Unleash the Power of Liquid: A Unified Approach to Multimodal AI Generation

Tired of juggling separate models for text and images? Liquid offers a groundbreaking solution: a single, scalable autoregressive generation paradigm that seamlessly combines multimodal comprehension and generation. Discover how Liquid can revolutionize your AI workflows.

What is Liquid?

Liquid is a novel approach to multimodal AI, integrating visual and language tasks into a single large language model (LLM). This unified architecture eliminates the need for external visual embeddings, simplifying development and improving efficiency.

Unified Architecture: Combines visual and language processing into a single LLM.
Simplified Development: No need for external visual embeddings like CLIP.
Improved Efficiency: Streamlined workflow for multimodal tasks.
Scalable Performance: Liquid shows clear Scaling Law in multimodal generation across different sizes(0.5B to 32B).

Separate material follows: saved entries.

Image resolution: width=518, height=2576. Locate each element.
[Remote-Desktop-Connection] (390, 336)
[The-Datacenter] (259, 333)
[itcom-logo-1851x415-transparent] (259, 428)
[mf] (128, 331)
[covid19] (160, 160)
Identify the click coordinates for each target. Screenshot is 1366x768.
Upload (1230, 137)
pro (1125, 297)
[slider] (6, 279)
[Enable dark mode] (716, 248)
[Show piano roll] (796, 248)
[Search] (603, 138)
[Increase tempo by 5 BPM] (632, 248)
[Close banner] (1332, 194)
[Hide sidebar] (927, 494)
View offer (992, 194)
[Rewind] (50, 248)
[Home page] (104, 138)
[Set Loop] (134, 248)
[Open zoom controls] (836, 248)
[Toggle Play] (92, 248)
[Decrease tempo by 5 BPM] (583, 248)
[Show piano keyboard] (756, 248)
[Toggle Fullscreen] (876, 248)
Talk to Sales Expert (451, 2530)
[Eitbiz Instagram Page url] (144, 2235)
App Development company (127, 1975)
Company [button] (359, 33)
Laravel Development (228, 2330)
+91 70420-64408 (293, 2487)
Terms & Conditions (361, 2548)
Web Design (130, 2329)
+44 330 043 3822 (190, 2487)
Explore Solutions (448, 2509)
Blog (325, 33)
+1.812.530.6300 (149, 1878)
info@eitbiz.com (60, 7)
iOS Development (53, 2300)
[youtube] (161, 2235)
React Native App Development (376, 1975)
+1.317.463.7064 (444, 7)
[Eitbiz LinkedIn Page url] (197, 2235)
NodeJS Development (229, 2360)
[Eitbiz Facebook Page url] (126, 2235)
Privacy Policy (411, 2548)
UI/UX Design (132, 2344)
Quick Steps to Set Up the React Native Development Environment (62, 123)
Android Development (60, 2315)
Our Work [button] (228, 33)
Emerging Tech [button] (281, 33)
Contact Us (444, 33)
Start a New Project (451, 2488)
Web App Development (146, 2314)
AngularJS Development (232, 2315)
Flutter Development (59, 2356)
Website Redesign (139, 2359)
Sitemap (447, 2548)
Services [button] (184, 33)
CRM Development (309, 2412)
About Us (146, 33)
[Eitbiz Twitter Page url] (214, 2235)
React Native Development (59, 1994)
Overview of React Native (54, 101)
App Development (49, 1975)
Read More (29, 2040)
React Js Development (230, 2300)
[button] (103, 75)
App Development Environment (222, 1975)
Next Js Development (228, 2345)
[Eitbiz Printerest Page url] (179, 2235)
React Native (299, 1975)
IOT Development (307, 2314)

Key Benefits of Using Liquid

Liquid offers significant advantages over traditional multimodal AI approaches. Achieve better performance, and greater flexibility with this unified framework.

Visual Understanding: Analyze and interpret images with natural language prompts using the power of this new multimodal AI model.
Visual Generation: Generate high-quality, photorealistic images from text descriptions, customizable to any aspect ratio.
Multimodal Generation: Seamlessly combine visual and textual information for complex creative tasks, thanks to this brand-new multimodal AI model.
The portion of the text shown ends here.